Billy Diamond : le legs d'un grand chef
Photo : Fred Chartrand/PC

Grâce à lui, « le poids politique des Cris est maintenant acquis », dit Roméo Saganash, directeur des relations gouvernementales et des affaires internationales pour le Grand Conseil des Cris, qui représente les 16 700 Cris du Québec.

 

Quel héritage Billy Diamond laisse-t-il aux Cris et aux autres Premières Nations du Canada ?

– D’abord, la création du Grand Conseil des Cris, en 1974. Opposé au projet de la Baie-James dès le début, Billy était conscient de l’impor­tance de nous doter d’une organisation politique forte. L’année suivante, le GCC signait la Convention de la Baie-James. Premier traité moderne au Canada, il a servi de modèle aux traités signés par la suite.

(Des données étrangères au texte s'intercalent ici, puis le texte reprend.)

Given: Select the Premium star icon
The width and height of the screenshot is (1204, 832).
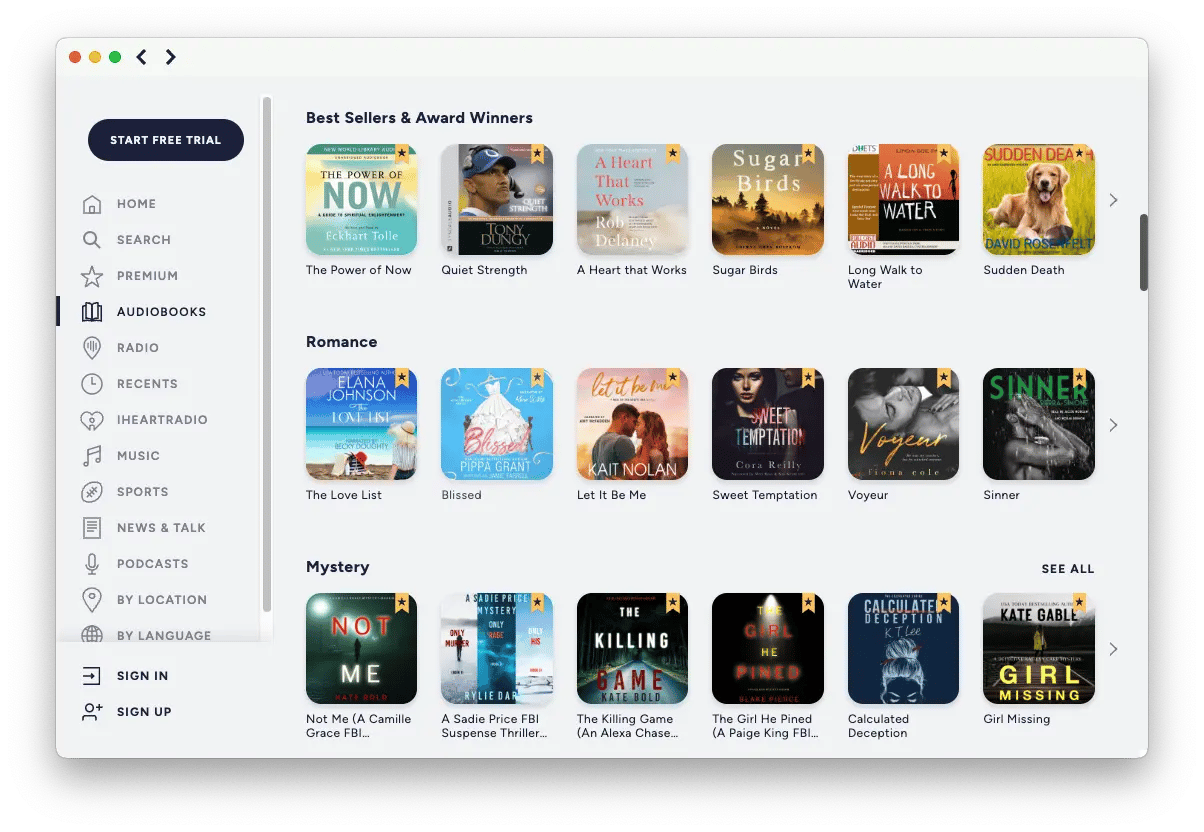Looking at the screenshot, I should 92,276.
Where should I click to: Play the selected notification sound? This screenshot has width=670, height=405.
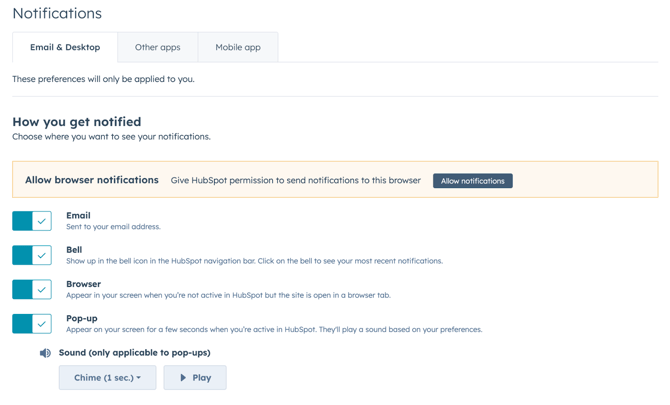[x=195, y=378]
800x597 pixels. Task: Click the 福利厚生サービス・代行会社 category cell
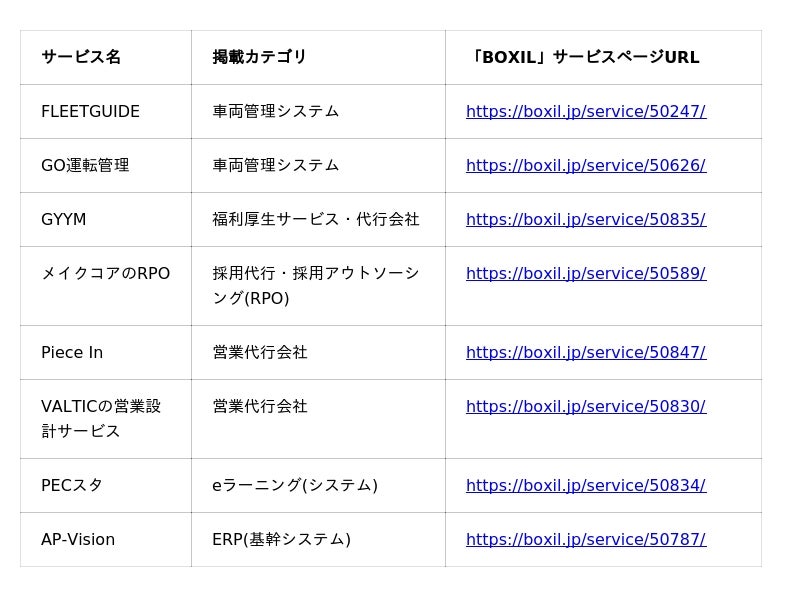[315, 220]
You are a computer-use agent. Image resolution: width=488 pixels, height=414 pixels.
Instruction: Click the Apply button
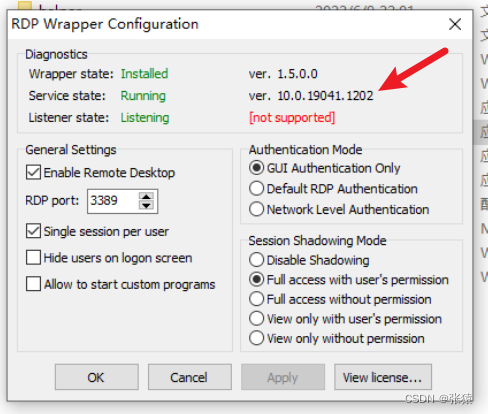point(283,377)
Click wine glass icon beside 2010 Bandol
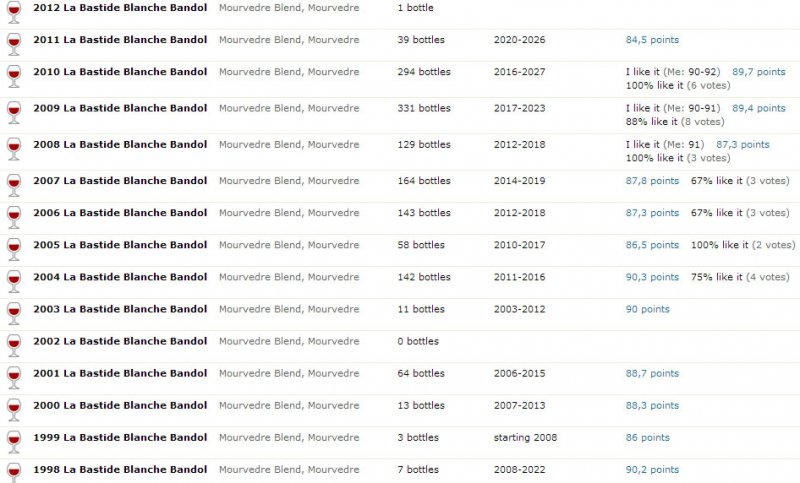Viewport: 800px width, 483px height. 14,76

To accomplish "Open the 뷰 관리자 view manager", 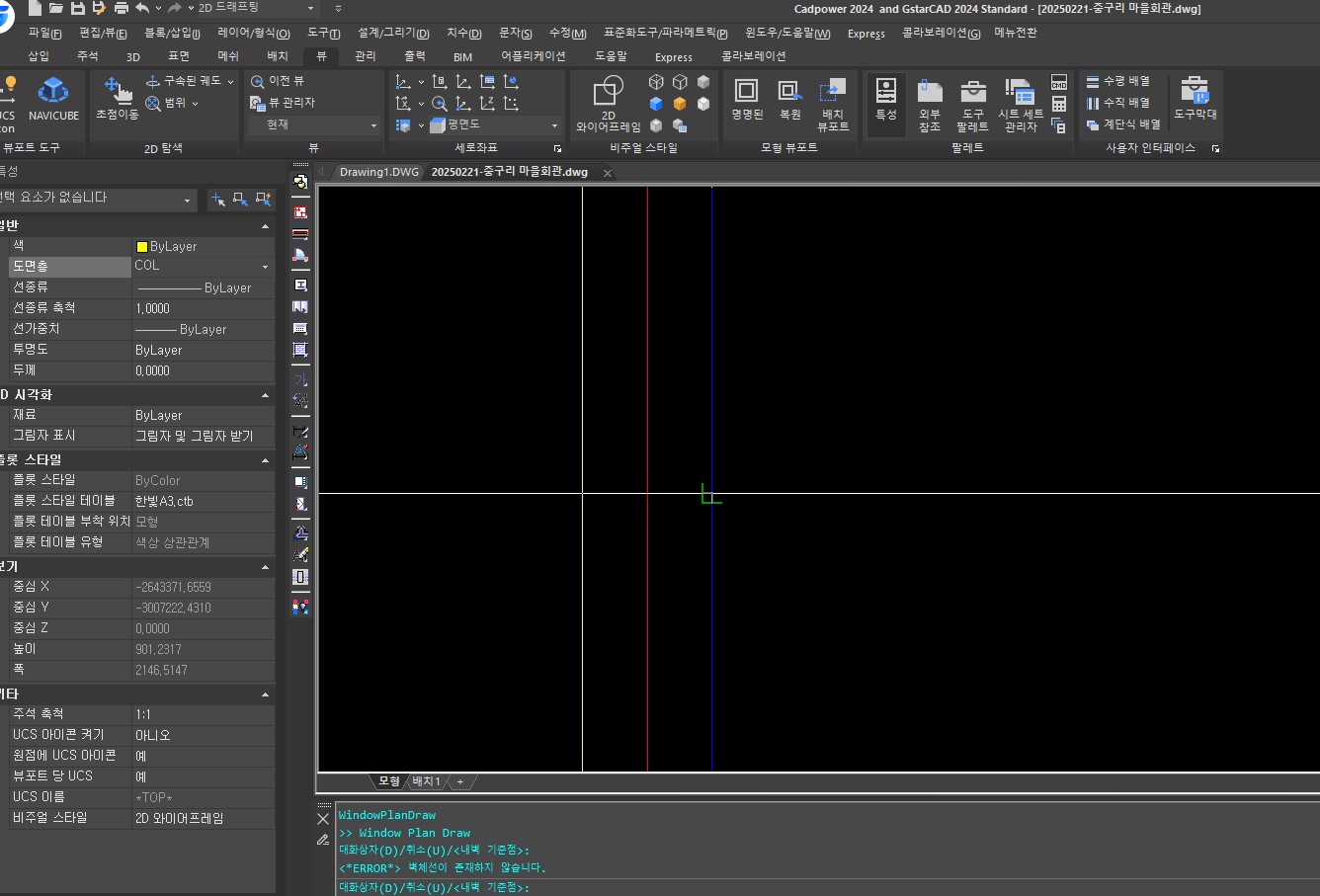I will (283, 103).
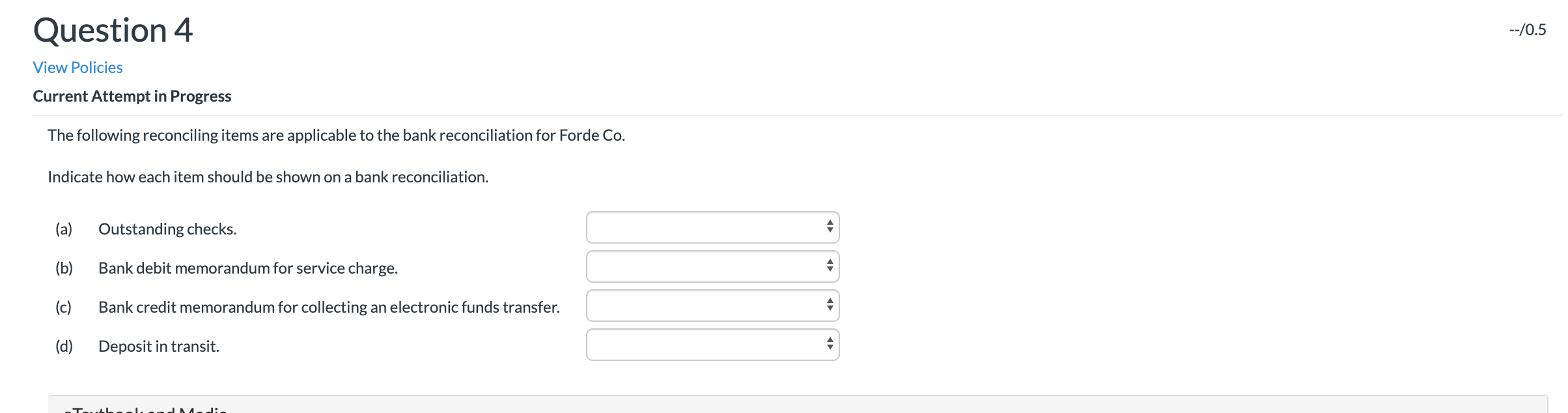The width and height of the screenshot is (1568, 413).
Task: Click the View Policies link
Action: pos(77,67)
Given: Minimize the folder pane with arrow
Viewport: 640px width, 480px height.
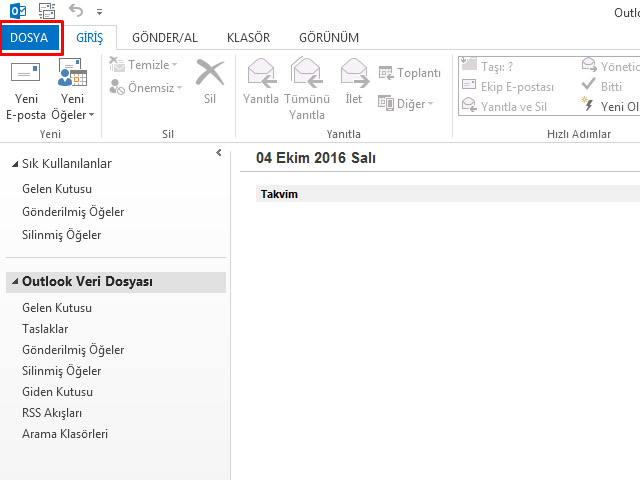Looking at the screenshot, I should tap(218, 153).
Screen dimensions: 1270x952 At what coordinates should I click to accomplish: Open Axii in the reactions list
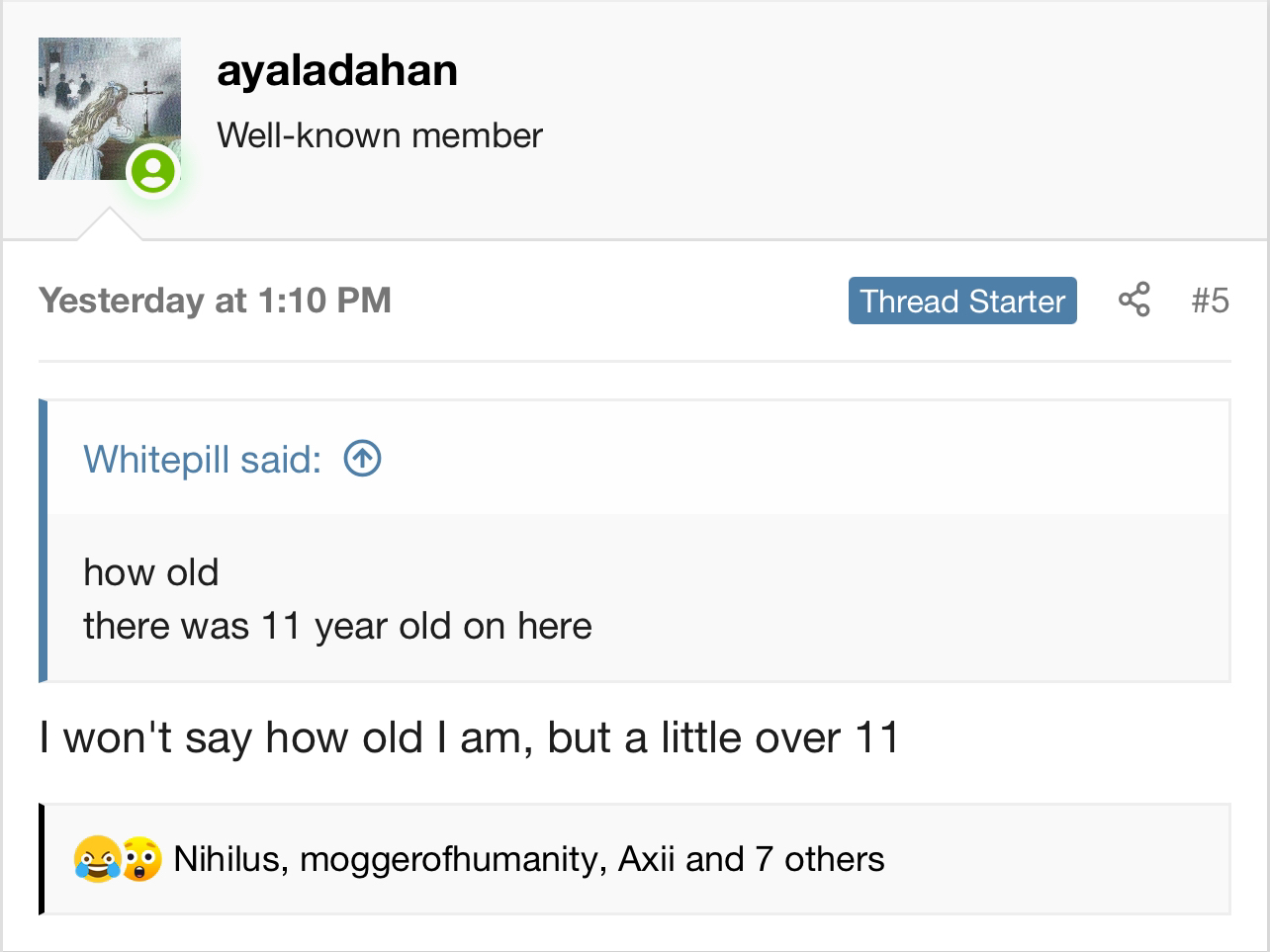pos(647,858)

La clause d’extinction des droits, incluse dans la Convention, a été critiquée par les autres nations, de même que la faible compensation accordée pour l’inondation des terres…

– Cette clause n’a pas empêché les Cris d’évoluer. Depuis 35 ans, nous avons accompli de telles avancées politiques qu’il est impensable d’envisager le moindre développement de notre territoire sans notre participation. Quant à la compensation financière, les Cris reçoivent environ 600 millions de dollars par année du fédéral et du provincial pour le financement des organismes créés à la suite de la Convention de la Baie-James, comme la commission scolaire crie.

Cet afflux d’argent n’est-il pas un piège pour les jeunes Cris ?

– Oui. Les jeunes Cris du Québec ont tendance à tout tenir pour acquis. Avec la Convention de la Baie-James, La paix des braves et la Déclaration des Nations unies sur les droits des peuples autochtones, nous avons établi des bases pour que nos jeunes puissent se développer. Mais notre tâche n’est pas terminée.